BEGIN EXTRACTED ENTRIES

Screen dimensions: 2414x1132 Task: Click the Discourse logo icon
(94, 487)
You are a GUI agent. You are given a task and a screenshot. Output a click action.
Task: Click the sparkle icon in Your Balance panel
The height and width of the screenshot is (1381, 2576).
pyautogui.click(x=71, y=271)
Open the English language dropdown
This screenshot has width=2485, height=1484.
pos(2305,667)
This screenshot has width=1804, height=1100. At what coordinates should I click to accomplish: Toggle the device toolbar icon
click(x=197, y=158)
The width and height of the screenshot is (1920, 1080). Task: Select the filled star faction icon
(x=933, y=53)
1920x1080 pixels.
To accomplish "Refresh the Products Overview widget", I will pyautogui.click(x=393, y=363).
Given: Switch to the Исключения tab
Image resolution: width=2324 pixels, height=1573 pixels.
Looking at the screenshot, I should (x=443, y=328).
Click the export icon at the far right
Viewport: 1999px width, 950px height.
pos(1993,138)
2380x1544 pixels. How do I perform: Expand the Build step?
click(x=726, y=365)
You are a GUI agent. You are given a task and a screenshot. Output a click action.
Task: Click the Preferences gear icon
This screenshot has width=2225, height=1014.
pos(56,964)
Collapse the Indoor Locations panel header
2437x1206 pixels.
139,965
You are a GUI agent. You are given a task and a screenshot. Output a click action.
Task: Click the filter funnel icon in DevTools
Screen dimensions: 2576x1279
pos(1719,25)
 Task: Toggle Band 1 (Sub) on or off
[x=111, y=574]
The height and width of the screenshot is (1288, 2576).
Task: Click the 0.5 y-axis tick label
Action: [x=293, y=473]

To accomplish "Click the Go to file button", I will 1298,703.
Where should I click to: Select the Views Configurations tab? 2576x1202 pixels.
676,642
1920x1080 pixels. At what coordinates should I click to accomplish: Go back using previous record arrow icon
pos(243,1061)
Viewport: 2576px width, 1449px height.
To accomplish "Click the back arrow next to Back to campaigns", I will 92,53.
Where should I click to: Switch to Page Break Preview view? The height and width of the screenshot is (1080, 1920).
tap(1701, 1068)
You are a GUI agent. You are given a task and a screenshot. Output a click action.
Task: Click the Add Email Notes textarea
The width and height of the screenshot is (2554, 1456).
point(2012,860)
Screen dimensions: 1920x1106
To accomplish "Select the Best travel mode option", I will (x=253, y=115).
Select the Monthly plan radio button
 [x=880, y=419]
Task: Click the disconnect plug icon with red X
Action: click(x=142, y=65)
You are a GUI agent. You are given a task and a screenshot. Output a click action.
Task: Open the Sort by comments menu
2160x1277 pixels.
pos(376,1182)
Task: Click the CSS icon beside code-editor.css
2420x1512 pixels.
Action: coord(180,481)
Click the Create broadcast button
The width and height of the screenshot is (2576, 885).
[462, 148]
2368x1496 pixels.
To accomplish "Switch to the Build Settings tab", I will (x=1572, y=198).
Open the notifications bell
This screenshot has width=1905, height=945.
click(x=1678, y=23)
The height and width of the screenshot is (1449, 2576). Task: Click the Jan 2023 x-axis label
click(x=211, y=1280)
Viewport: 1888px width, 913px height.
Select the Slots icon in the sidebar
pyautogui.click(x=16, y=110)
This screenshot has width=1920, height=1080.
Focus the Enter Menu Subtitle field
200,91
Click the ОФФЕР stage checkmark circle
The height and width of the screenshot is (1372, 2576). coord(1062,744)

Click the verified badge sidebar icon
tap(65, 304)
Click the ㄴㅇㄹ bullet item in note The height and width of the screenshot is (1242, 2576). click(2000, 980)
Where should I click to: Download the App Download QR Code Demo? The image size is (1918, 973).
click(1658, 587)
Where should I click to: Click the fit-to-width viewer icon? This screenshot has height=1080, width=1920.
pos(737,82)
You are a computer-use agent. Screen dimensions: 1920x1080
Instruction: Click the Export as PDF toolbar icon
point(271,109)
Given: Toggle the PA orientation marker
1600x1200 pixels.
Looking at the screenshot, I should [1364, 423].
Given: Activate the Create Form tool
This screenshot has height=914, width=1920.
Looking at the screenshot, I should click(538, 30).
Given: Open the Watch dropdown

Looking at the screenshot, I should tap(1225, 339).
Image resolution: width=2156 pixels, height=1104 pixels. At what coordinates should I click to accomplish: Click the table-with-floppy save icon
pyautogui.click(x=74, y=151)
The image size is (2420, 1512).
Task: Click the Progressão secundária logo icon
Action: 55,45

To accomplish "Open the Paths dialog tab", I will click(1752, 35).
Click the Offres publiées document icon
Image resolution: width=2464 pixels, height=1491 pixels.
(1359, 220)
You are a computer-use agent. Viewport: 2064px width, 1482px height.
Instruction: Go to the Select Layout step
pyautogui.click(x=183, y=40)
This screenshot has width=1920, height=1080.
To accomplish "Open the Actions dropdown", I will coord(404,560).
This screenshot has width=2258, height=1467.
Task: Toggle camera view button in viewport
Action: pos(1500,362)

END EXTRACTED ENTRIES

*TASK STATEMENT*:
For each record above, output it exactly as written.

*RESPONSE FOR THIS EXERCISE*:
Screen dimensions: 2414x1132 Task: Click the Discourse logo icon
(94, 487)
You are a GUI agent. You are given a task and a screenshot. Output a click action.
Task: Click the sparkle icon in Your Balance panel
The height and width of the screenshot is (1381, 2576).
pyautogui.click(x=71, y=271)
Open the English language dropdown
This screenshot has width=2485, height=1484.
pos(2305,667)
This screenshot has width=1804, height=1100. At what coordinates should I click to accomplish: Toggle the device toolbar icon
click(x=197, y=158)
The width and height of the screenshot is (1920, 1080). Task: Select the filled star faction icon
(x=933, y=53)
1920x1080 pixels.
To accomplish "Refresh the Products Overview widget", I will pyautogui.click(x=393, y=363).
Given: Switch to the Исключения tab
Image resolution: width=2324 pixels, height=1573 pixels.
Looking at the screenshot, I should (x=443, y=328).
Click the export icon at the far right
Viewport: 1999px width, 950px height.
pos(1993,138)
2380x1544 pixels. How do I perform: Expand the Build step?
click(x=726, y=365)
You are a GUI agent. You are given a task and a screenshot. Output a click action.
Task: Click the Preferences gear icon
This screenshot has width=2225, height=1014.
pos(56,964)
Collapse the Indoor Locations panel header
2437x1206 pixels.
139,965
You are a GUI agent. You are given a task and a screenshot. Output a click action.
Task: Click the filter funnel icon in DevTools
Screen dimensions: 2576x1279
pos(1719,25)
 Task: Toggle Band 1 (Sub) on or off
[x=111, y=574]
The height and width of the screenshot is (1288, 2576).
Task: Click the 0.5 y-axis tick label
Action: [x=293, y=473]

To accomplish "Click the Go to file button", I will 1298,703.
Where should I click to: Select the Views Configurations tab? 2576x1202 pixels.
676,642
1920x1080 pixels. At what coordinates should I click to accomplish: Go back using previous record arrow icon
pos(243,1061)
Viewport: 2576px width, 1449px height.
To accomplish "Click the back arrow next to Back to campaigns", I will 92,53.
Where should I click to: Switch to Page Break Preview view? The height and width of the screenshot is (1080, 1920).
tap(1701, 1068)
You are a GUI agent. You are given a task and a screenshot. Output a click action.
Task: Click the Add Email Notes textarea
The width and height of the screenshot is (2554, 1456).
point(2012,860)
Screen dimensions: 1920x1106
To accomplish "Select the Best travel mode option", I will (x=253, y=115).
Select the Monthly plan radio button
 [x=880, y=419]
Task: Click the disconnect plug icon with red X
Action: click(x=142, y=65)
You are a GUI agent. You are given a task and a screenshot. Output a click action.
Task: Open the Sort by comments menu
2160x1277 pixels.
pos(376,1182)
Task: Click the CSS icon beside code-editor.css
2420x1512 pixels.
Action: coord(180,481)
Click the Create broadcast button
The width and height of the screenshot is (2576, 885).
[462, 148]
2368x1496 pixels.
To accomplish "Switch to the Build Settings tab", I will (x=1572, y=198).
Open the notifications bell
This screenshot has width=1905, height=945.
click(x=1678, y=23)
The height and width of the screenshot is (1449, 2576). Task: Click the Jan 2023 x-axis label
click(x=211, y=1280)
Viewport: 1888px width, 913px height.
Select the Slots icon in the sidebar
pyautogui.click(x=16, y=110)
This screenshot has width=1920, height=1080.
Focus the Enter Menu Subtitle field
200,91
Click the ОФФЕР stage checkmark circle
The height and width of the screenshot is (1372, 2576). coord(1062,744)

Click the verified badge sidebar icon
tap(65, 304)
Click the ㄴㅇㄹ bullet item in note The height and width of the screenshot is (1242, 2576). click(2000, 980)
Where should I click to: Download the App Download QR Code Demo? The image size is (1918, 973).
click(1658, 587)
Where should I click to: Click the fit-to-width viewer icon? This screenshot has height=1080, width=1920.
pos(737,82)
You are a computer-use agent. Screen dimensions: 1920x1080
Instruction: Click the Export as PDF toolbar icon
point(271,109)
Given: Toggle the PA orientation marker
1600x1200 pixels.
Looking at the screenshot, I should [1364, 423].
Given: Activate the Create Form tool
This screenshot has height=914, width=1920.
Looking at the screenshot, I should click(538, 30).
Given: Open the Watch dropdown

Looking at the screenshot, I should tap(1225, 339).
Image resolution: width=2156 pixels, height=1104 pixels. At what coordinates should I click to accomplish: Click the table-with-floppy save icon
pyautogui.click(x=74, y=151)
The image size is (2420, 1512).
Task: Click the Progressão secundária logo icon
Action: 55,45

To accomplish "Open the Paths dialog tab", I will click(1752, 35).
Click the Offres publiées document icon
Image resolution: width=2464 pixels, height=1491 pixels.
(1359, 220)
You are a computer-use agent. Viewport: 2064px width, 1482px height.
Instruction: Go to the Select Layout step
pyautogui.click(x=183, y=40)
This screenshot has width=1920, height=1080.
To accomplish "Open the Actions dropdown", I will coord(404,560).
This screenshot has width=2258, height=1467.
Task: Toggle camera view button in viewport
Action: pos(1500,362)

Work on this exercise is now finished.